Damascus: At least seven militants of the Al Qaida-linked Nusra Front were killed in airstrikes by the US-led anti-terror coalition in northwestern Syria, a monitor group reported on Thursday.
The international coalition carried out at least five airstrikes overnight, some of which targeted a vehicle of one of the Nusra commanders on the road between the towns of Sarmada and Kafr-Daryan in the countryside of the northwestern province of Idlib, much of which have fallen to the Nusra Front over the past few months.
Activists posted online video footage that purported to show the burnt vehicle of the Nusra commander, with his charred body inside the vehicle.
Several other Nusra positions were hit during the strikes in the northwestern countryside of Idlib as well, according to the Syrian Observatory for Human Rights.
Earlier on Tuesday, the Nusra Front snatched a Christian pastor in northern Idlib, the report said, adding the clergyman’s whereabouts remain unknown.
The US coalition started their strikes against the Islamic State (IS) militants and other ultra-radical groups in Syria late last September.

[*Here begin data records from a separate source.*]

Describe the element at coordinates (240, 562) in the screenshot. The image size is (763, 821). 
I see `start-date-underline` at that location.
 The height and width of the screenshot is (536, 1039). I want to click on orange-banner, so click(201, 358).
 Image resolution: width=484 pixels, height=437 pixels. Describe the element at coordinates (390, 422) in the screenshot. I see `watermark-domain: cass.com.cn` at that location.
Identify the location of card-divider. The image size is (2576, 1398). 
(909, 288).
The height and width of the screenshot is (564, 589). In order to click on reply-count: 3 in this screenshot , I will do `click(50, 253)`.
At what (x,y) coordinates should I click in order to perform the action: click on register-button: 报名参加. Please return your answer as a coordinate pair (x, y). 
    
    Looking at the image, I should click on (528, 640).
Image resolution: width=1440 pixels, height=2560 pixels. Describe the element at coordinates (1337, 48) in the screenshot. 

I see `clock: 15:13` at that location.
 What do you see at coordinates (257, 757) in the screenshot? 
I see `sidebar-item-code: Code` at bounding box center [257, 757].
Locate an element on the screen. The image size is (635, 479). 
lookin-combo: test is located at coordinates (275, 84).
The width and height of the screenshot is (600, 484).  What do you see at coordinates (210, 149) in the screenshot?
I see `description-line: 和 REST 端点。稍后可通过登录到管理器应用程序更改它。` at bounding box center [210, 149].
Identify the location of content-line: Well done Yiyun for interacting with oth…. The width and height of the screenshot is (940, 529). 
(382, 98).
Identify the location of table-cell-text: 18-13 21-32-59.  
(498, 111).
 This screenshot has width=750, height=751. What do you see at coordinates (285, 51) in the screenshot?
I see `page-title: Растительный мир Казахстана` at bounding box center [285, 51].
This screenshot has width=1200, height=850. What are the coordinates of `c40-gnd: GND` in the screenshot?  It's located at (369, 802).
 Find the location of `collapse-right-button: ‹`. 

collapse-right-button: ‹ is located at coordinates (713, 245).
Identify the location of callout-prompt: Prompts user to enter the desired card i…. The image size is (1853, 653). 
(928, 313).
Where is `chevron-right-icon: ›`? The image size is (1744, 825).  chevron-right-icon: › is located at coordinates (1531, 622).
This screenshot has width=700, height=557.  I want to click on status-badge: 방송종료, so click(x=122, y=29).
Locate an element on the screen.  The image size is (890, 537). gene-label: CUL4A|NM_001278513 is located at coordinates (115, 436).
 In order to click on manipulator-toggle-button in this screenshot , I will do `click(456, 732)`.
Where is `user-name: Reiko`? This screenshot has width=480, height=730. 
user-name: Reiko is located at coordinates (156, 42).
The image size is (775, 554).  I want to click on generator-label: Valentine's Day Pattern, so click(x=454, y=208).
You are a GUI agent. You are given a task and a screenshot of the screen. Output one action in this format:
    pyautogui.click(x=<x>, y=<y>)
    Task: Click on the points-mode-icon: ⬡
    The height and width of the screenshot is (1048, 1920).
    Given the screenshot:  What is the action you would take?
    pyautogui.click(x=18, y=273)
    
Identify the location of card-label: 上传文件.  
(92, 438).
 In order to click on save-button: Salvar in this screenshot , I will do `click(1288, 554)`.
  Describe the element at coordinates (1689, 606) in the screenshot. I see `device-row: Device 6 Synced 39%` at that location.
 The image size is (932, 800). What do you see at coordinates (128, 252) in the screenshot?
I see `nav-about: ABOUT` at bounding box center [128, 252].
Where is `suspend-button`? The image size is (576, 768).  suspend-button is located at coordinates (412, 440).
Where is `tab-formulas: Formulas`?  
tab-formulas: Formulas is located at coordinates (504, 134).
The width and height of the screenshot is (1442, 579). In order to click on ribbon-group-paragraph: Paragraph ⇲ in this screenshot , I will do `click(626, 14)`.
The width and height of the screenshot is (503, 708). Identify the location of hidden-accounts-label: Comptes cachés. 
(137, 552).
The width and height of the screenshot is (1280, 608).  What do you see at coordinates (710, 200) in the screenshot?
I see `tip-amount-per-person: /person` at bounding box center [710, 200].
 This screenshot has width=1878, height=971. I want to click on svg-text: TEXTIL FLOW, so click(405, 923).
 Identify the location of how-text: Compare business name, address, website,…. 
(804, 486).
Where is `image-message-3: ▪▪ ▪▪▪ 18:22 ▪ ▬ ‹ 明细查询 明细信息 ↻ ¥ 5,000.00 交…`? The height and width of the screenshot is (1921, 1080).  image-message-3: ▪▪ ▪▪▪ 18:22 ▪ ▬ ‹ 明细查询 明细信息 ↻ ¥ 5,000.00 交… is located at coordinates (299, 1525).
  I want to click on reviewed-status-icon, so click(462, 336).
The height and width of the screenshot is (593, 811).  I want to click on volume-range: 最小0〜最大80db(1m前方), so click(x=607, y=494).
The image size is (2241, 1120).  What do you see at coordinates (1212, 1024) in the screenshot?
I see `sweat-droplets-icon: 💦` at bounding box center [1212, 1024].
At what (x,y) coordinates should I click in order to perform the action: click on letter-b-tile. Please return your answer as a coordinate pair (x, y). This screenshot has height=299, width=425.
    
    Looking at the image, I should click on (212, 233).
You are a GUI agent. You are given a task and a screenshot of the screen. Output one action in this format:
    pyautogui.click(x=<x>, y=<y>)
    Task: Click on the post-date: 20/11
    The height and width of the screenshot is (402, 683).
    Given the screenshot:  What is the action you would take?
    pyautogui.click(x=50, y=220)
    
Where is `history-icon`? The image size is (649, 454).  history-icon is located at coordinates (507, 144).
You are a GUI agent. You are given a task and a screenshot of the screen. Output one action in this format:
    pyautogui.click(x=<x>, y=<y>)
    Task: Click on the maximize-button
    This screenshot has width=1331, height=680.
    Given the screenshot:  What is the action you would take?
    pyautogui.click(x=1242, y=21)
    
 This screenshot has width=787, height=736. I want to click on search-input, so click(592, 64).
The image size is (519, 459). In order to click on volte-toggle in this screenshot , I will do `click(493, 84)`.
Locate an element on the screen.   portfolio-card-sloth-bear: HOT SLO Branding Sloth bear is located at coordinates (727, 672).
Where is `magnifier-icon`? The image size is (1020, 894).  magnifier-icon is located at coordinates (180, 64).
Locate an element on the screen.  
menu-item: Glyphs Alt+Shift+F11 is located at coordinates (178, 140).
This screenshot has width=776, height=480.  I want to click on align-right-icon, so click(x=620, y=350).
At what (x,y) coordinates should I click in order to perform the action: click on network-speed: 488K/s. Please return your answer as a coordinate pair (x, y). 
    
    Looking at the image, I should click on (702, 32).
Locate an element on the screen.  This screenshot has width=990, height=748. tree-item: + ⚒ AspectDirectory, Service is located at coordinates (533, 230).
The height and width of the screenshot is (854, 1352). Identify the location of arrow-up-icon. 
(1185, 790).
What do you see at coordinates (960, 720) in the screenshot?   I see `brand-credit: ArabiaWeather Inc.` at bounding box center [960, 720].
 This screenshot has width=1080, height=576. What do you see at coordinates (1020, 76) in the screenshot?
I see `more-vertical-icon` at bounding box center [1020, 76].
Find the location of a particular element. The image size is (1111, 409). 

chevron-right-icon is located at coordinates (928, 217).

The Nusra Front and like-minded groups launched a wide-scale offensive against Idlib last March, stripping government forces of much of that key province near Turkey, Xinhua news agency reported.
They also aimed to establish their own version of an Islamic “caliphate”, akin to what their rival extremist group, the Islamic State, did when it captured the entire city of al-Raqqa in northern Syria and declared it their de facto capital.